Ce nouveau programme comprend trois nouvelles mesures pour éviter aux personnes immigrantes d’être détenues lorsqu’elles ne représentent pas un risque pour la sécurité publique et qu’elles ne risquent pas de s’évanouir dans la nature.
Selon le ministre de la Sécurité publique, Ralph Goodale, cette initiative permettra à l’Agence des services frontaliers du Canada (ASFC) de « traiter les personnes dans le système de l’immigration avec dignité […] tout en tenant compte des exigences de sécurité publique ».
Les individus qui se qualifient pour une détention hors les murs pourront être surveillés dans la collectivité grâce à un partenariat entre le gouvernement et trois organismes. On peut notamment penser aux femmes enceintes, aux personnes âgées, aux malades ou encore aux familles.

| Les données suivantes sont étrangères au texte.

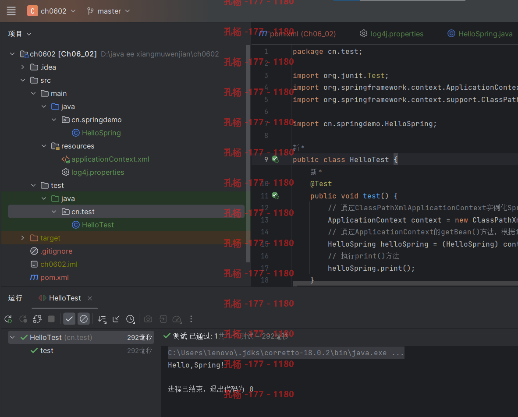Switch to the log4j.properties editor tab
This screenshot has height=417, width=518.
[391, 34]
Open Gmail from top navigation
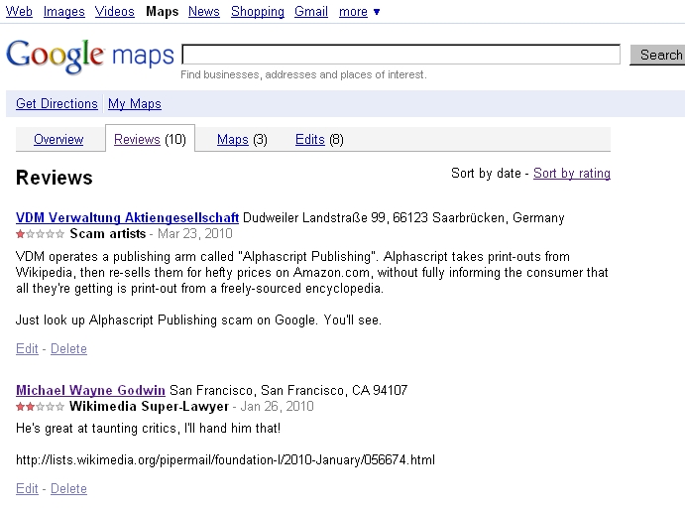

Au Québec, la Société John Howard, dont la mission est de favoriser le traitement juste et humanitaire des personnes incarcérées, s’occupera de cette supervision.
« La détention et la garde devraient être utilisées avec retenue en attendant la résolution finale d’un dossier d’immigration. Le programme de surveillance dans la collectivité permettra d’encadrer les personnes immigrantes en s’attaquant aux facteurs sociaux, tels que l’emploi et l’hébergement », souligne Kassandra Roy, coordonnatrice nationale du programme de solution de remplacement à la détention à la Société John Howard. Ottawa estime qu’ensemble, les trois organismes ont la capacité de surveiller jusqu’à 800 personnes dans la collectivité.
Parmi les autres mesures, un système de déclaration vocale a été mis en place pour permettre à 10 000 personnes de confirmer leur présence à l’ASFC à des intervalles convenus.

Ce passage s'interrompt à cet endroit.